> [Goal of the exercise]:
Look for the line that has "Task: Switch to the Компания tab" in the material below; please repeat it and every line after it, exactly, up to and including the line that has "Click the right", and nothing else.

*** Given data ***

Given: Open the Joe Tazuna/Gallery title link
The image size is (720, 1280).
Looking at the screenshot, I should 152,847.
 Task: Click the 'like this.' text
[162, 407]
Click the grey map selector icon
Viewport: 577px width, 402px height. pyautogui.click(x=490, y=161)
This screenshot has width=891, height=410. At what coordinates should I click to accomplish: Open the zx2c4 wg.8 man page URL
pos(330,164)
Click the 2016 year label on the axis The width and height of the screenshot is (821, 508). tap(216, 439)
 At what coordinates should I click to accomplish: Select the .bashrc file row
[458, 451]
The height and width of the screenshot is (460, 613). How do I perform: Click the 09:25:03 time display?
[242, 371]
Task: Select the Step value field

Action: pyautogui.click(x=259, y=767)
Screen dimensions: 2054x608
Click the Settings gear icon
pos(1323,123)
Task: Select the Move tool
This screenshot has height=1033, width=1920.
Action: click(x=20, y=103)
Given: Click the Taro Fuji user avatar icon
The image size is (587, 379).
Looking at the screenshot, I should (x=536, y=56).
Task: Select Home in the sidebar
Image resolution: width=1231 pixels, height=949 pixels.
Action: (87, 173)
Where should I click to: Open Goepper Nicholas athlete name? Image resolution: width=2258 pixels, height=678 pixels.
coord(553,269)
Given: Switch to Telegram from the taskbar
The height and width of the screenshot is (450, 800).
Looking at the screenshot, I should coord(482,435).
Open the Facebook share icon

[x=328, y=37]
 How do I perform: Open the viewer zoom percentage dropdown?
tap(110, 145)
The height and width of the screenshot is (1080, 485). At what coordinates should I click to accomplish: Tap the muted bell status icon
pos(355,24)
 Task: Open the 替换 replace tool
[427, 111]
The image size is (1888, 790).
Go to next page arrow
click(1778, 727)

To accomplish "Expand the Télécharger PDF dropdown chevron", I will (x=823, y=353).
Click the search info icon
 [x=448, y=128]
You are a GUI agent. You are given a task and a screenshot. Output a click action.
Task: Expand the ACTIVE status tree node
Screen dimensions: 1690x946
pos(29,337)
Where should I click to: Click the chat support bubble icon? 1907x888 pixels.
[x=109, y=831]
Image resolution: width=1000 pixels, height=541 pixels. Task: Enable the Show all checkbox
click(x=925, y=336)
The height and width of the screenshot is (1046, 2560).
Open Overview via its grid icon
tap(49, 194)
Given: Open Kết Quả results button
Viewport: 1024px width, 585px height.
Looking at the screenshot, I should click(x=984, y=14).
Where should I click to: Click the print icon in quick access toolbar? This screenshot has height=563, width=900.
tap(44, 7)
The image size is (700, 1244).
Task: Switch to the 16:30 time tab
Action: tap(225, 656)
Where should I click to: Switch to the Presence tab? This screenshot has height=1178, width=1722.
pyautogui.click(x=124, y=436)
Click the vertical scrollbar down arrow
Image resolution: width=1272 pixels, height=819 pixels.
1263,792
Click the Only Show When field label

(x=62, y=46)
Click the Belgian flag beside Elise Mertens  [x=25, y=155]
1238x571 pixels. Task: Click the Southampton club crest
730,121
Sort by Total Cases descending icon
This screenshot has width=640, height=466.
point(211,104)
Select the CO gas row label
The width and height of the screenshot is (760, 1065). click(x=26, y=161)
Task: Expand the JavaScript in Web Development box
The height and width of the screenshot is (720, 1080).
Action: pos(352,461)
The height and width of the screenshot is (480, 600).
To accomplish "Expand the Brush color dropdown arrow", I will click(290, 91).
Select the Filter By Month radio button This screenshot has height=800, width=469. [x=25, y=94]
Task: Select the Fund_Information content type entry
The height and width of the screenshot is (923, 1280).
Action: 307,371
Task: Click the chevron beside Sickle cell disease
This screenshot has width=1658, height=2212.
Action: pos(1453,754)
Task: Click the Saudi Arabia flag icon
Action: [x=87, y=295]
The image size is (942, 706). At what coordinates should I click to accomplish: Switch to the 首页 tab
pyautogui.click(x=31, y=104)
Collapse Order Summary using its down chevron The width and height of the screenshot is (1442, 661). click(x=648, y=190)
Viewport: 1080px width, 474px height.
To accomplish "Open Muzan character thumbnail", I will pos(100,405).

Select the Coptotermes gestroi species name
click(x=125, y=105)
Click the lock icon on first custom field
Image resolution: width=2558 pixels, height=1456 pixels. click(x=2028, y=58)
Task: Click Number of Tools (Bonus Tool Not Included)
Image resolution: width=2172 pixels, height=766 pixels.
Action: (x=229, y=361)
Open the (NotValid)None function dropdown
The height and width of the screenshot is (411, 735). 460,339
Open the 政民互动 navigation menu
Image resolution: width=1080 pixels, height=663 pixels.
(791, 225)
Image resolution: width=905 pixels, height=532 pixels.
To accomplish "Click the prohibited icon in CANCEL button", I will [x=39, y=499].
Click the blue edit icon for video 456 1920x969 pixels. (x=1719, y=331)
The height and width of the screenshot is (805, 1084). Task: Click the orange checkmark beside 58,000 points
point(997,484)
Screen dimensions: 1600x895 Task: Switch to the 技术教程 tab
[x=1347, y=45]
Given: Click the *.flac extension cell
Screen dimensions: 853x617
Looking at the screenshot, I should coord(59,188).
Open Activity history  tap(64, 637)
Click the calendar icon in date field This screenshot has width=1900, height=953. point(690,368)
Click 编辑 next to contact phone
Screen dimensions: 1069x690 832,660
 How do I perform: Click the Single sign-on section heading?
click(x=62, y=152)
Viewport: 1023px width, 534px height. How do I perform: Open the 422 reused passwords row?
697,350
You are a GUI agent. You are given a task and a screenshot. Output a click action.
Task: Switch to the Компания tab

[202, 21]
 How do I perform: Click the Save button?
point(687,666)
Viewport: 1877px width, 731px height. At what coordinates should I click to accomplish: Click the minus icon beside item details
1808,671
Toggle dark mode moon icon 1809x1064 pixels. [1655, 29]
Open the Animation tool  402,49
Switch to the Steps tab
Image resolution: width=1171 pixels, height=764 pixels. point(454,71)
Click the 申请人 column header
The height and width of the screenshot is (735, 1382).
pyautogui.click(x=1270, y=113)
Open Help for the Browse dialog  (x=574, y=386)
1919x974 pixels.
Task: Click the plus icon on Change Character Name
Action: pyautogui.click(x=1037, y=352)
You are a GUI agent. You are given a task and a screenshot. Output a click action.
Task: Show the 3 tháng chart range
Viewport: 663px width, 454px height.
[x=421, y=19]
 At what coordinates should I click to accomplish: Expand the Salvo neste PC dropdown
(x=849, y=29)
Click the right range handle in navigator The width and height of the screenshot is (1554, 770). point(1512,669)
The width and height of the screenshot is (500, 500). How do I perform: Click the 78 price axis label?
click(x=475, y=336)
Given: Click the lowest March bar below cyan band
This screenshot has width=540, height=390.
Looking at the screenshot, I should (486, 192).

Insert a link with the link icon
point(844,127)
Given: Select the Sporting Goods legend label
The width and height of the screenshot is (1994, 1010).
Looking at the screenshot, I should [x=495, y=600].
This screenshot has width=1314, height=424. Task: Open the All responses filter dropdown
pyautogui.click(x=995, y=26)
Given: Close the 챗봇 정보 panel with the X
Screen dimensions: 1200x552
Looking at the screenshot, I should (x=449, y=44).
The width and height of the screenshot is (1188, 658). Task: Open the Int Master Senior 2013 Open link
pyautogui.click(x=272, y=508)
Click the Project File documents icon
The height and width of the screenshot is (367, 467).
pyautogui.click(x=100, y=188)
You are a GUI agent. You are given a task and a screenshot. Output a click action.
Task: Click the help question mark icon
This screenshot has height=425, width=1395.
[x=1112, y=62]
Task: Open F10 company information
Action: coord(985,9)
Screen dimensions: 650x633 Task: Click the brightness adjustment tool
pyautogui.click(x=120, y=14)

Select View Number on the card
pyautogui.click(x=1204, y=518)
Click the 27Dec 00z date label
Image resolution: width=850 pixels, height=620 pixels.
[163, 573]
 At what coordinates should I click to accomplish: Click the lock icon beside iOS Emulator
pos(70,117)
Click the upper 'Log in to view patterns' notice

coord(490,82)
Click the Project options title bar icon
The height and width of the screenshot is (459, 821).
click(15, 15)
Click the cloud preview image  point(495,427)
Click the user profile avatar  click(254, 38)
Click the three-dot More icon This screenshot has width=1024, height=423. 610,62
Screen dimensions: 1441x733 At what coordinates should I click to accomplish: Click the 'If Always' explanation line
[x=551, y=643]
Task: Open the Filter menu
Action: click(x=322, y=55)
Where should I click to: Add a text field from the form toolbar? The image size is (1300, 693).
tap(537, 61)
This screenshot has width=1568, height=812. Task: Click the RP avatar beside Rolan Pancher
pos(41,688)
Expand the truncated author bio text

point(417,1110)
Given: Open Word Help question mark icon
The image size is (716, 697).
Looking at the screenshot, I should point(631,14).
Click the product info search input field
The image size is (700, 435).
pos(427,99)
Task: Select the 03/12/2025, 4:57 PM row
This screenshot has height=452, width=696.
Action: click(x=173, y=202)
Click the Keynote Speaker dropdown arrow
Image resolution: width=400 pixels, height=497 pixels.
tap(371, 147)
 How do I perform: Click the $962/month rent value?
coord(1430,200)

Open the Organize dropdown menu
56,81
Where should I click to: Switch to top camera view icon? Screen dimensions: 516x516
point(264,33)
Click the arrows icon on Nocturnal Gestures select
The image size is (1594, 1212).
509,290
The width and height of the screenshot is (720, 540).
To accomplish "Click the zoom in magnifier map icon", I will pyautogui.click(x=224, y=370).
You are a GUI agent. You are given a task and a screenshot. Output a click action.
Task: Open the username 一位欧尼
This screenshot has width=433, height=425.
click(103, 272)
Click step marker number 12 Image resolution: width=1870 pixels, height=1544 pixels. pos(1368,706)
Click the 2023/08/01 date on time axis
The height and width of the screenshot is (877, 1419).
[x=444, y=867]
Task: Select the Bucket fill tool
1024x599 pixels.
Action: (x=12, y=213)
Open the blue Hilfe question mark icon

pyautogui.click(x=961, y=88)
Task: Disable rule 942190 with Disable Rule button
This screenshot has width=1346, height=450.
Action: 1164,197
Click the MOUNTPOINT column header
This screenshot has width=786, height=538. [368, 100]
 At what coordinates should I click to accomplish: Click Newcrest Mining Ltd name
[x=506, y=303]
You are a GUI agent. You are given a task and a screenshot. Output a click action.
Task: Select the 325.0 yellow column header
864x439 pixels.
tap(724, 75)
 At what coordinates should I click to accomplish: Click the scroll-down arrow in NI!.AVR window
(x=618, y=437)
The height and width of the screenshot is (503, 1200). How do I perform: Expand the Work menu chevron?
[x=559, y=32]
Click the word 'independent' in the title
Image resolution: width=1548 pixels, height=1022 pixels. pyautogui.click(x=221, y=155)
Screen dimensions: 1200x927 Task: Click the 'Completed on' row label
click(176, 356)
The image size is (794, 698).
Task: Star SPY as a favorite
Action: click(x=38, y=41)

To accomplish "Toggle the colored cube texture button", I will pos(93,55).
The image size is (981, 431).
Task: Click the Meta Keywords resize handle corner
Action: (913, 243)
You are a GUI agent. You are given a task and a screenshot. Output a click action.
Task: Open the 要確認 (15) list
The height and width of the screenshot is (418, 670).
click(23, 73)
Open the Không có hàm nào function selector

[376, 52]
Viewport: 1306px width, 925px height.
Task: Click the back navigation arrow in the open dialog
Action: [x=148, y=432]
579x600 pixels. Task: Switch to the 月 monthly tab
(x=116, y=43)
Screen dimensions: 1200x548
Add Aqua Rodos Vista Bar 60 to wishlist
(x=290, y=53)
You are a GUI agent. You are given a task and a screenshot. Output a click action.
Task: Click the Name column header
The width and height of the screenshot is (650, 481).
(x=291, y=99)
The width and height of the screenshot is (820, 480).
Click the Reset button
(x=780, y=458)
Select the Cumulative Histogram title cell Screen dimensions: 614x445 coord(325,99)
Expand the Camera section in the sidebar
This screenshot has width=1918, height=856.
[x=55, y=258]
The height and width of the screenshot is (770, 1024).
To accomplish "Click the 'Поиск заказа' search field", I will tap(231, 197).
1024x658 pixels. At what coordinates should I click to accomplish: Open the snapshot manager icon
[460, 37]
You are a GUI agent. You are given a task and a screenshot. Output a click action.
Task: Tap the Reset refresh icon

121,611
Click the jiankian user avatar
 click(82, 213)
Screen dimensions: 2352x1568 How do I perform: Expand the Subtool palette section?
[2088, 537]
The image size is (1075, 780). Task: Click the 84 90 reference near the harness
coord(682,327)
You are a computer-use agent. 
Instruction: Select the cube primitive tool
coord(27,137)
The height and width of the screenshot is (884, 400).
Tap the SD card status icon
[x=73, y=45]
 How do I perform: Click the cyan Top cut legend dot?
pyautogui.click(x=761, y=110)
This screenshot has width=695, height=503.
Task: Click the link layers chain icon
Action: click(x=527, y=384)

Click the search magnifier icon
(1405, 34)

***

> [Solution for this task]:
Task: Switch to the Компания tab

[202, 21]
 How do I perform: Click the Save button?
point(687,666)
Viewport: 1877px width, 731px height. At what coordinates should I click to accomplish: Click the minus icon beside item details
1808,671
Toggle dark mode moon icon 1809x1064 pixels. [1655, 29]
Open the Animation tool  402,49
Switch to the Steps tab
Image resolution: width=1171 pixels, height=764 pixels. point(454,71)
Click the 申请人 column header
The height and width of the screenshot is (735, 1382).
pyautogui.click(x=1270, y=113)
Open Help for the Browse dialog  (x=574, y=386)
1919x974 pixels.
Task: Click the plus icon on Change Character Name
Action: pyautogui.click(x=1037, y=352)
You are a GUI agent. You are given a task and a screenshot. Output a click action.
Task: Show the 3 tháng chart range
Viewport: 663px width, 454px height.
[x=421, y=19]
 At what coordinates should I click to accomplish: Expand the Salvo neste PC dropdown
(x=849, y=29)
Click the right range handle in navigator The width and height of the screenshot is (1554, 770). point(1512,669)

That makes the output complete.